Quero ficar parado, ali, sem saber exatamente o motivo de querer tanta tristeza. Só sei que quero continuar ouvindo aquela melodia triste, cantada por uma voz triste, que sente a mesma coisa que eu.

Acho que o dia foi cheio, nem tudo deu certo, eu fiz alguma besteira enorme e eu sei que faz parte da vida e não tô reclamando disso, eu juro. Só que deu vontade de aproveitar a tristeza que eu tô sentindo. Sei que ela vai me fazer bem, mesmo que não seja agora.

Encontrei aqui.

5 de mai. de 2014

Um mo(vi)mento

É incrível como a coisa flui, pelo menos pra mim. Basta um movimento interessante de alguém na rua, um estranho que eu nunca vi mais gordo, mas que levantou o braço de um jeito tão... tão... sei nem descrever. E aquele movimento aparentemente simples fica gravado na minha memória, rodando no repeat, até eu escutar aquela música que eu sempre quis coreografar. E tem aquela parte muito bonita da letra que diz que o amor é complicado, mas isso pouco importa no final das contas. Ficaria tão bonito aquele movimento de braço na hora que o cantor canta isso, quando a guitarra chora. E aí já era. Me vem outro movimento, vou experimentando aleatoriamente, essa música é tão bonita, a perna levanta nessa hora, and it's never enough, love is never enough without you, e a música acaba.
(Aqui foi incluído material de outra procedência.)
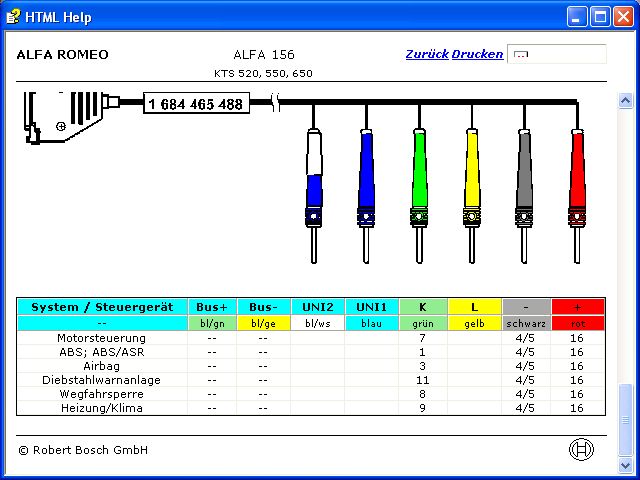This screenshot has width=640, height=480.
Task: Follow the Zurück link
Action: [427, 54]
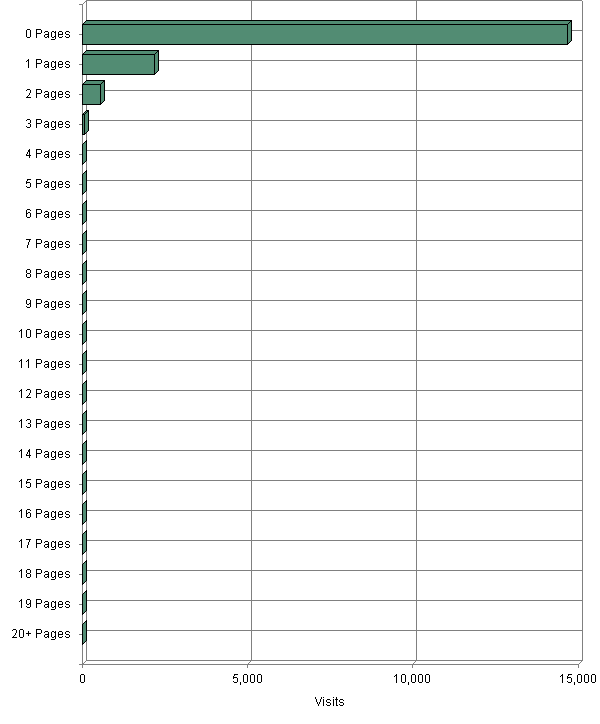Viewport: 600px width, 724px height.
Task: Click the '20+ Pages' label
Action: (x=41, y=634)
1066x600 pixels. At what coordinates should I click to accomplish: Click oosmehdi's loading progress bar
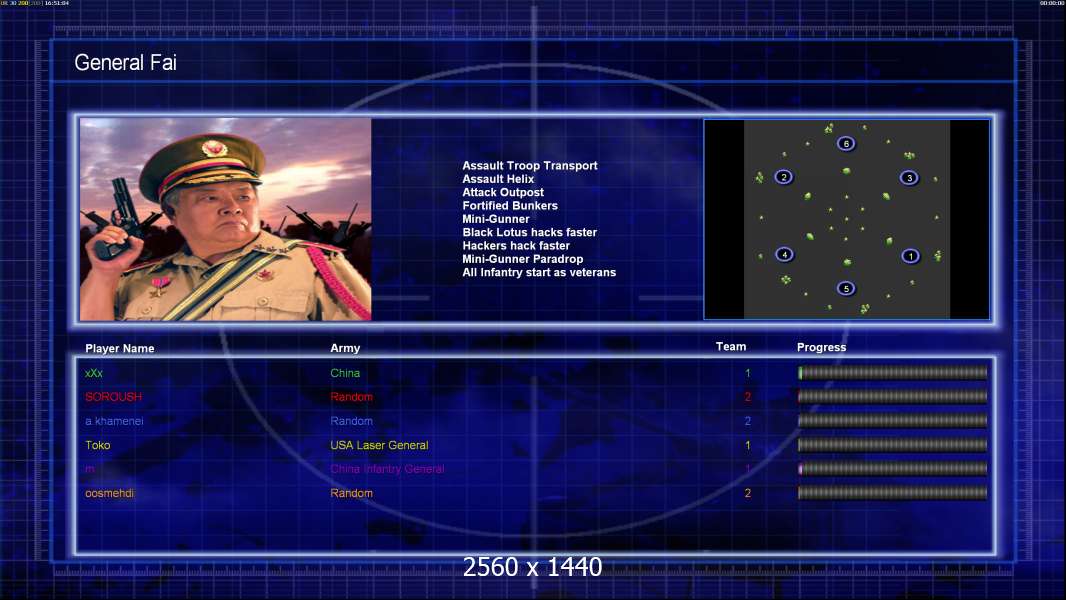[893, 493]
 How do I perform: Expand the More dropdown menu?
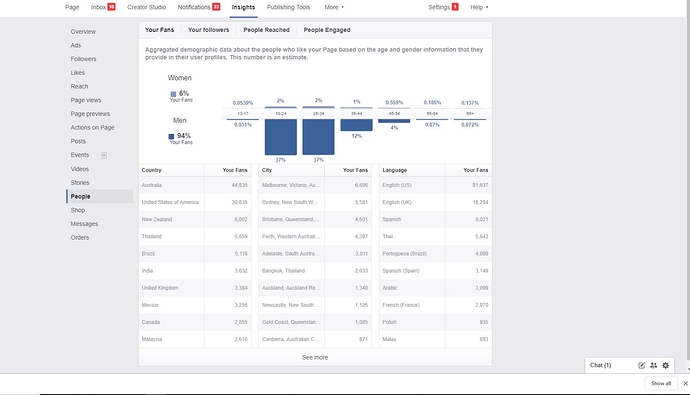334,7
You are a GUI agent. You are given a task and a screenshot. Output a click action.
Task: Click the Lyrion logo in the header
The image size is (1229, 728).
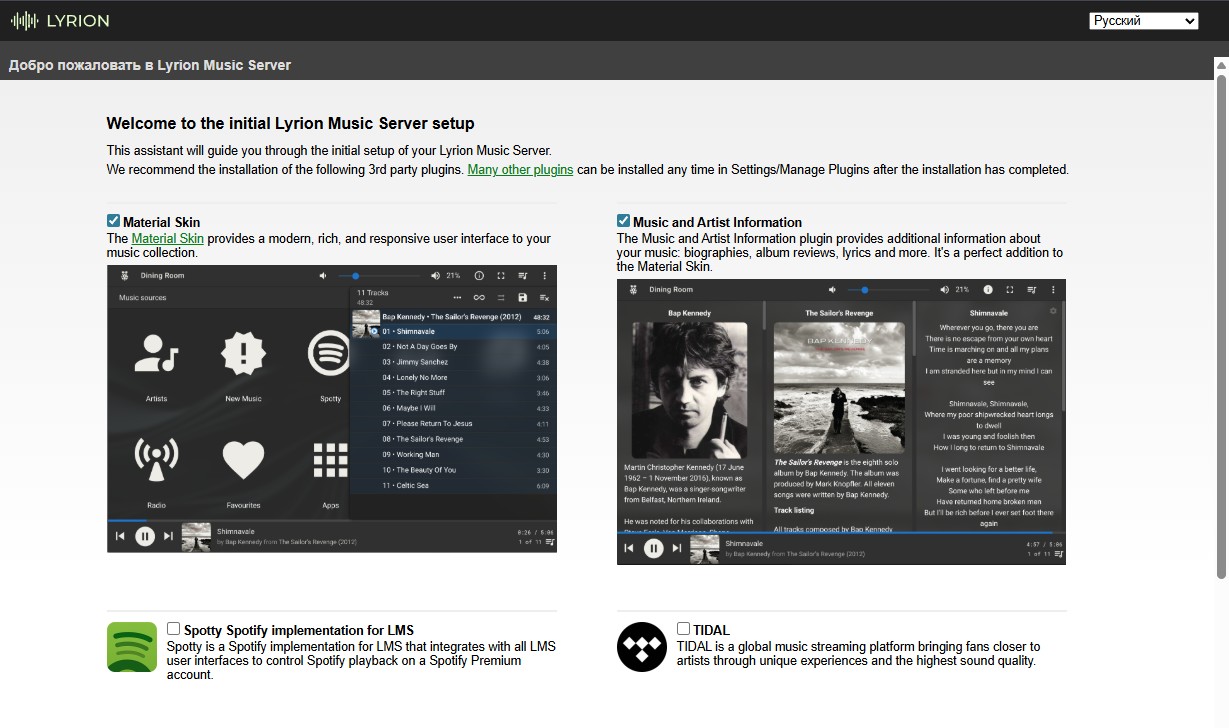pyautogui.click(x=60, y=20)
A coisa nem sempre fica perfeitamente bonita, mas dá pra ir aperfeiçoando com o tempo. Queria mesmo era encontrar aquele estranho na rua e dizer obrigado. Ou quem sabe mostrar pra ele como ficou a coreografia, ou só dar um abraço, sei lá.

Photo: Renan Mendes | Modelo: Filipe Lobato

27 de abr. de 2014

Acúmulo

Sentei na frente do computador sem esperar muita coisa. Afinal, fazia muito tempo, nem me lembro desde quando, que aquela velha conhecida vontade de transformar tudo em palavra havia morrido. Foi de repente, assim como acontece com muita gente. Um dia tá tudo bem, melhor impossível, e quando vai ver, acaba, ponto final.

Não teve choro, não teve velório. Sempre achei que sem tanto drama fica mais fácil de aceitar qualquer perda, então eu não dramatizo e paro de pensar tanto no assunto. Um amigo meu vive me dizendo que meu coração deve estar cheio de lágrimas não choradas, de dores não colocadas pra fora e ele tem certeza que um dia eu vou transbordar e tudo vai vazar de uma só vez, inundando tudo. Não sei se eu acredito nele, mas o fato é que em todos esses anos nunca ouve nenhum prenúncio ou aviso divino de que meu dilúvio estivesse prestes a acontecer. Então eu continuo evitando o drama, assim como eu fiz quando minha vontade de escrever morreu.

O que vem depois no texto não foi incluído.